**本文抜粋:**
武蔵小杉【首都圏格差シリーズ】憧れの街の意外な現実

首都圏で「タワーマンション」というと、月島や豊洲、天王洲など湾岸エリアをイメージするが、内陸側にもタワーマンションが完全にシンボル化している街がある。川崎市中原区の武蔵小杉である。
今や「憧れの住居」として一般に認知されている超高層のタワーマンションだが、登場したのは近年のことではなく1980年代にまで遡る(普通の高層マンションは1970年代にはすでに存在していた)。その当時はまだ数える程度しかなかったものの、1997年の規制緩和で建設が急増。すると、その高級感もさることながら、近未来的で洗練された雰囲気が評判を呼び、住民のライフスタイルも含めてさまざまなメディアにも取り上げられて話題になった。そうするうちにどんどんブランド力を高め、「憧れの住居」として認知されるに至ったのである。

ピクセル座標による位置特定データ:
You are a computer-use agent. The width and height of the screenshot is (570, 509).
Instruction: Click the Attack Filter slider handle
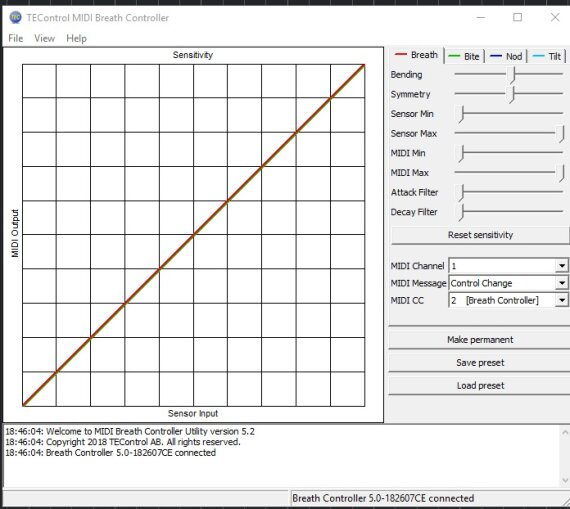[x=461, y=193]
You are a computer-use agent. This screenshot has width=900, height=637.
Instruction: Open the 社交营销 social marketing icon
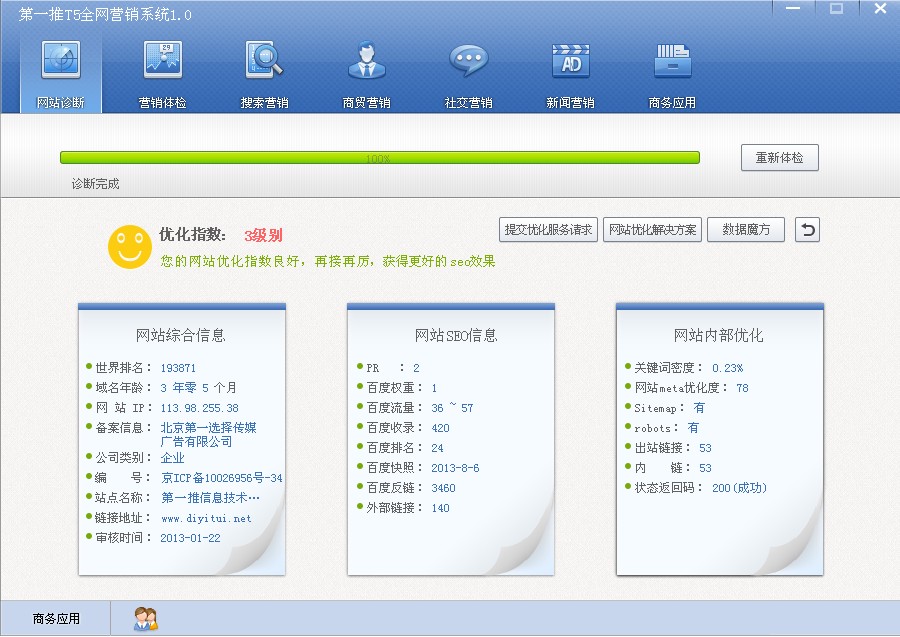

**練習問題:**
1. 武蔵小杉についての本文から、「武蔵小杉【首都圏格差シリーズ】憧れの街の意外な現実」から「認知されるに至ったのである。」までを両端も含めて一字一句違えずに抜き出しなさい。
2. 武蔵小杉についての本文にある次の一文を英語に訳しなさい。「首都圏で「タワーマンション」というと、月島や豊洲、天王洲など湾岸エリアをイメージするが、内陸側にもタワーマンションが完全にシンボル化している街がある。」
3. 武蔵小杉についての本文を、最後の文に続けて書き継ぎなさい。
これらのエントリは本文とは関係のない別個の資料である。

**解答例:**
1.
武蔵小杉【首都圏格差シリーズ】憧れの街の意外な現実

首都圏で「タワーマンション」というと、月島や豊洲、天王洲など湾岸エリアをイメージするが、内陸側にもタワーマンションが完全にシンボル化している街がある。川崎市中原区の武蔵小杉である。
今や「憧れの住居」として一般に認知されている超高層のタワーマンションだが、登場したのは近年のことではなく1980年代にまで遡る(普通の高層マンションは1970年代にはすでに存在していた)。その当時はまだ数える程度しかなかったものの、1997年の規制緩和で建設が急増。すると、その高級感もさることながら、近未来的で洗練された雰囲気が評判を呼び、住民のライフスタイルも含めてさまざまなメディアにも取り上げられて話題になった。そうするうちにどんどんブランド力を高め、「憧れの住居」として認知されるに至ったのである。

2. In the Tokyo metropolitan area, the term "tower mansion" brings to mind waterfront areas such as Tsukishima, Toyosu, and Tennozu, but there is also an inland town where tower mansions have become a complete symbol.

3.
職住近接の労働者の街からオシャレな街へ

武蔵小杉【首都圏格差シリーズ】憧れの街の意外な現実

(Image:picture cells / Shutterstock.com)

 今では再開発計画が持ち上がると、その中にタワーマンション(住居部を持った高層複合ビルも含む)の建設が含まれるケースがほとんどである。というのも、特に都心やその近郊の自治体にとって、今やタワーマンションほど有り難い存在はないからだ。地域の人口を増やしたい自治体は、デベロッパーと共に受け入れ先である住宅を造成しようとするが、都心の場合、広大なニュータウンや巨大マンション(団地)群を作ろうにも適した空き地はそうそうない。そこで埋め立て地や移転した企業の跡地など中小規模の空き地にタワーマンションを建てる。広さではなく高さでパイを増やそうとするわけだ。しかも都心エリアのタワーマンションの需要は高いので、建設した分だけ移住者が増える可能性が高い。そうなれば自治体は大喜び、売るデベロッパーもウハウハ。もちろん建設する街や場所にもよりけりだが、ウィンウィンの関係が成立しやすいのだ。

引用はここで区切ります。